WORK TO DO:
Reproduce the lines below verbatim, from the one containing "This screenshot has height=380, width=700." down through the one containing "click(14, 273)", and nothing else.

DATA FOR PROCESSING:
= = = =

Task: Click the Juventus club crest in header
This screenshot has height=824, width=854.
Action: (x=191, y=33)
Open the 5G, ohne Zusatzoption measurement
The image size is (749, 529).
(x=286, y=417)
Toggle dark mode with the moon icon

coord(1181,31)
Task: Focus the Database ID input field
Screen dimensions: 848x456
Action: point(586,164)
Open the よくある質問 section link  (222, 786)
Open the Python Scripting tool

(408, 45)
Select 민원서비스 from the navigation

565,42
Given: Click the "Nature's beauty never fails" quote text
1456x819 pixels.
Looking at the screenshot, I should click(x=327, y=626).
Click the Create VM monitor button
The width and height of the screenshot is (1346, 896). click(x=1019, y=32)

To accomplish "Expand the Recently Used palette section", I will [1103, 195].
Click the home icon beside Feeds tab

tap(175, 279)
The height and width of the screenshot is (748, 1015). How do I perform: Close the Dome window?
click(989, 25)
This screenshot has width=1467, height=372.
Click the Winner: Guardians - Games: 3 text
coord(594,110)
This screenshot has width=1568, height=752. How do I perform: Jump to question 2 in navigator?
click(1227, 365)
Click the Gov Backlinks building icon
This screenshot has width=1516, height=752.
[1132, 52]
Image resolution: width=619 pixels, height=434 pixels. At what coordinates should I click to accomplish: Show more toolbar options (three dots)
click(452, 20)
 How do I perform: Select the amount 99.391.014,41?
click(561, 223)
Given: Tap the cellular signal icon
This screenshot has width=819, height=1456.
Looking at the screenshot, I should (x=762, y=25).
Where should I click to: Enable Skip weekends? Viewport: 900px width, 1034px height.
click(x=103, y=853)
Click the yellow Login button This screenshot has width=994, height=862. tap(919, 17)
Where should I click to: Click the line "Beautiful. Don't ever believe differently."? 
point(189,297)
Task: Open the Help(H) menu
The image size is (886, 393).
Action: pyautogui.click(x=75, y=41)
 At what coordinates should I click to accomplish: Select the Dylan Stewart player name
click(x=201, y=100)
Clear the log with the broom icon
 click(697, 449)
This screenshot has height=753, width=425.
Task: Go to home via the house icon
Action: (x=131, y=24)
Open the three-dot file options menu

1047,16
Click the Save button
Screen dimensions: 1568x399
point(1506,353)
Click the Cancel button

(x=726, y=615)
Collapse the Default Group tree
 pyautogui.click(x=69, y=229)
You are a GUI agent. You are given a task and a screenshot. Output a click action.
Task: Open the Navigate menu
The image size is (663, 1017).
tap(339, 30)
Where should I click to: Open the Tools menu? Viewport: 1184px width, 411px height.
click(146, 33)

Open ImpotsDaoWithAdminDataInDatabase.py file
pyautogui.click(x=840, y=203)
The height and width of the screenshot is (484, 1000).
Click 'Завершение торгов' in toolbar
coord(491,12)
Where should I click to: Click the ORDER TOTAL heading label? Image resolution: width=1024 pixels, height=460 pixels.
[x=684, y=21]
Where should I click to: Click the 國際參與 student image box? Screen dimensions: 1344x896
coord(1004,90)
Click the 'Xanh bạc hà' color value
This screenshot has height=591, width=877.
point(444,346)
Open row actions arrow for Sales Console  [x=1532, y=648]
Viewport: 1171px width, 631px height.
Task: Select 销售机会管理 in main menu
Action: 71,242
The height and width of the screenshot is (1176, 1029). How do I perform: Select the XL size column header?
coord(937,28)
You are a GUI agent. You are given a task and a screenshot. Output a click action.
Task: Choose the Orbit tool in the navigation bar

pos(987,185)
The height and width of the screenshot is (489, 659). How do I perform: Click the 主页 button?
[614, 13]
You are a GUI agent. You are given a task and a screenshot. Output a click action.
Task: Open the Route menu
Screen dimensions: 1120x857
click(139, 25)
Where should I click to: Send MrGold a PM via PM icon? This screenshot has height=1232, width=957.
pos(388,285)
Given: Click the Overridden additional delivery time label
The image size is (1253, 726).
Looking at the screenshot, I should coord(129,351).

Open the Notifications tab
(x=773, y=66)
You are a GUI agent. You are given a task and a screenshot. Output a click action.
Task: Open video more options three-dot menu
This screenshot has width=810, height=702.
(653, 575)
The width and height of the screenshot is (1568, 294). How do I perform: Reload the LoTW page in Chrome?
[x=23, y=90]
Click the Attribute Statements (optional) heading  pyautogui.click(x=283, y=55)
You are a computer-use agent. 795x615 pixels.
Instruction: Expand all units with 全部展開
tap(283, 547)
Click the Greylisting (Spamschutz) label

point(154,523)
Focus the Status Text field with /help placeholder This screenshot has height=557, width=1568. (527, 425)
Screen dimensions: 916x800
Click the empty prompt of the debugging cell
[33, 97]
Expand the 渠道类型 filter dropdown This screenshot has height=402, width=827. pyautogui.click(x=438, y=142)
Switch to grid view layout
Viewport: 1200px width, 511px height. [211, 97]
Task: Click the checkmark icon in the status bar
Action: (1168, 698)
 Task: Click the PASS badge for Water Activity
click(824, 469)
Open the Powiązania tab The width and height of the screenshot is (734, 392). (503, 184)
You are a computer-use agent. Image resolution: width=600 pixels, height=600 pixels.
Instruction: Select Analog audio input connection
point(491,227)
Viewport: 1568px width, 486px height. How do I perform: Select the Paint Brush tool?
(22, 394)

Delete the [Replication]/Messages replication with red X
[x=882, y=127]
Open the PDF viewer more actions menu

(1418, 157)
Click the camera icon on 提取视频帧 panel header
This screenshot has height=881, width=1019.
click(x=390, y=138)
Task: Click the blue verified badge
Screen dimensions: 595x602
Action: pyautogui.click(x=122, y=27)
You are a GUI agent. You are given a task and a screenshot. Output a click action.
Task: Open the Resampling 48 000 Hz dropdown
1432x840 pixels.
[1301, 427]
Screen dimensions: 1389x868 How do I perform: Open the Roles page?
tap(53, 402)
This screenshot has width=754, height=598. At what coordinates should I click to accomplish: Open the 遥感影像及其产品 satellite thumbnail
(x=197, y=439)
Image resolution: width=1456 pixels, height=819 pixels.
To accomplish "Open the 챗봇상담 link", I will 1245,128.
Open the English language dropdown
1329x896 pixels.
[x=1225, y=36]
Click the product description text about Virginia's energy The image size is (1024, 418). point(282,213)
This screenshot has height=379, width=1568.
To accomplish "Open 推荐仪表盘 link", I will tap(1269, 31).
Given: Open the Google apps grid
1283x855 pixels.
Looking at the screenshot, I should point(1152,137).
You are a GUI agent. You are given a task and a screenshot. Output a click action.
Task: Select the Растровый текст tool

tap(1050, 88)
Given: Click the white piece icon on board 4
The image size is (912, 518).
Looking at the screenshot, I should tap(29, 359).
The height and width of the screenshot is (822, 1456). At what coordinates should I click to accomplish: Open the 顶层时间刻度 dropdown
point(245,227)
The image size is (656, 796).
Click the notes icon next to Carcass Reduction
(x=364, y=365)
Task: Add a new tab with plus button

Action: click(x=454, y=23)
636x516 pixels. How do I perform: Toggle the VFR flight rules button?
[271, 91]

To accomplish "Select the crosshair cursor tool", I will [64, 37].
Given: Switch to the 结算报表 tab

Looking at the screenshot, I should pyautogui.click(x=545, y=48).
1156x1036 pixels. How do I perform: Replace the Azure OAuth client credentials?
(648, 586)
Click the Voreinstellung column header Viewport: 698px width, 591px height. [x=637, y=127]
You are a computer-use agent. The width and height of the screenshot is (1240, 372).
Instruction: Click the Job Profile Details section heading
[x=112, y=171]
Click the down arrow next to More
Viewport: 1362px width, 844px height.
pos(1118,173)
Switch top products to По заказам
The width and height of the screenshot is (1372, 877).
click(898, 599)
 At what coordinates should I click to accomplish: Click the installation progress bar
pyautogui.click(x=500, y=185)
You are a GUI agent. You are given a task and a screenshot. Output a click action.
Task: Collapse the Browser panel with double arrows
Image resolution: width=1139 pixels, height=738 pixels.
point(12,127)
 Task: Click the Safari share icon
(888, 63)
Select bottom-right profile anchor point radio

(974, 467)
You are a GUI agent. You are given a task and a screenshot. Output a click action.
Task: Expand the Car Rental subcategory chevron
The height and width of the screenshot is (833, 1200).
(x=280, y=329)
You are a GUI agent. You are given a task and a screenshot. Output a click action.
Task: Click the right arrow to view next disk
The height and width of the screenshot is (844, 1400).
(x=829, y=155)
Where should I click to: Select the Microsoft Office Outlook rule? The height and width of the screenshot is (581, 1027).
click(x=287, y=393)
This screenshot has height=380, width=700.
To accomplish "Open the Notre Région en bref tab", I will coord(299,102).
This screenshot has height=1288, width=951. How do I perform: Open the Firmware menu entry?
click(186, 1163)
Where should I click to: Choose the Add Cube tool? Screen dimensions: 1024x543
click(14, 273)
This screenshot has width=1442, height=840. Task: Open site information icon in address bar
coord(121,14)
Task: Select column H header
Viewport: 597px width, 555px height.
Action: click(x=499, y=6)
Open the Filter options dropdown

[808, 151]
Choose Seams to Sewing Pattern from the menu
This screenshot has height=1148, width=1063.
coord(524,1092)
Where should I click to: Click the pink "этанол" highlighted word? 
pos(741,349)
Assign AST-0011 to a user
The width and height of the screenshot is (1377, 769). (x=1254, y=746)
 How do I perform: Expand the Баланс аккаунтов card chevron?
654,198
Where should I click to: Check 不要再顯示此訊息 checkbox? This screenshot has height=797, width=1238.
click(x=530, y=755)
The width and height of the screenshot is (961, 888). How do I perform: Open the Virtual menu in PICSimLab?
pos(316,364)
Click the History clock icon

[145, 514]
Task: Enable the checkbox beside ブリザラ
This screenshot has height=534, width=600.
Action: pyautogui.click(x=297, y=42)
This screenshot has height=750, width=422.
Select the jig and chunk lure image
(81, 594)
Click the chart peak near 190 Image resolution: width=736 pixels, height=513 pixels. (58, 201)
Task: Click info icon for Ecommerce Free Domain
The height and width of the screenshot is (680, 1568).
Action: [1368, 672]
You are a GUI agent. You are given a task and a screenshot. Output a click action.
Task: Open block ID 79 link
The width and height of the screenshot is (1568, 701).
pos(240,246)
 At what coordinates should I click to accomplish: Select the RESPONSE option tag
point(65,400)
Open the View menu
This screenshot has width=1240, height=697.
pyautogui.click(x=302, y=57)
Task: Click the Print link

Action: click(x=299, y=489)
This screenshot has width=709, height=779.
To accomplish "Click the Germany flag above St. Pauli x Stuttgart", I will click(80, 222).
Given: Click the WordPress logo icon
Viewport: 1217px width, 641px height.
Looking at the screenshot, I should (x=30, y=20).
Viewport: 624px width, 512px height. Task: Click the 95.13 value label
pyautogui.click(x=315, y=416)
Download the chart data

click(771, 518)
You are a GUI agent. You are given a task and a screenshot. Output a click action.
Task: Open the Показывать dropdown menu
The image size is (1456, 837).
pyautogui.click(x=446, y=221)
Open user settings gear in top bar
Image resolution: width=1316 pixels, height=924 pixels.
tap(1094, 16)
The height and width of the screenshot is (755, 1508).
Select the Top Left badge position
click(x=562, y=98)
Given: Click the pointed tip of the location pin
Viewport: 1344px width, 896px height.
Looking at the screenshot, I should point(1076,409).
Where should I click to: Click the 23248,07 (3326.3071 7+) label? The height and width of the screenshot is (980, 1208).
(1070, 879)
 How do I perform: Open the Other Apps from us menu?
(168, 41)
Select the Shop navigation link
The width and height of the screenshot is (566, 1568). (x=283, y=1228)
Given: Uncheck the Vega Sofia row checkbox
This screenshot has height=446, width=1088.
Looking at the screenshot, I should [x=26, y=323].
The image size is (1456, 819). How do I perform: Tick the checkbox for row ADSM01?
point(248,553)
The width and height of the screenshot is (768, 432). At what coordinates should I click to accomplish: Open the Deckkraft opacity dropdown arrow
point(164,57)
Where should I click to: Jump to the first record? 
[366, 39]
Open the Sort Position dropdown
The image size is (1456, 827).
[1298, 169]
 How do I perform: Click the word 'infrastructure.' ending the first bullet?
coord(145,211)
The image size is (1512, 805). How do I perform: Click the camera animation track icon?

= = = =

OUTPUT OF THE EXERCISE:
This screenshot has height=380, width=700.
To accomplish "Open the Notre Région en bref tab", I will coord(299,102).
This screenshot has height=1288, width=951. How do I perform: Open the Firmware menu entry?
click(186, 1163)
Where should I click to: Choose the Add Cube tool? Screen dimensions: 1024x543
click(14, 273)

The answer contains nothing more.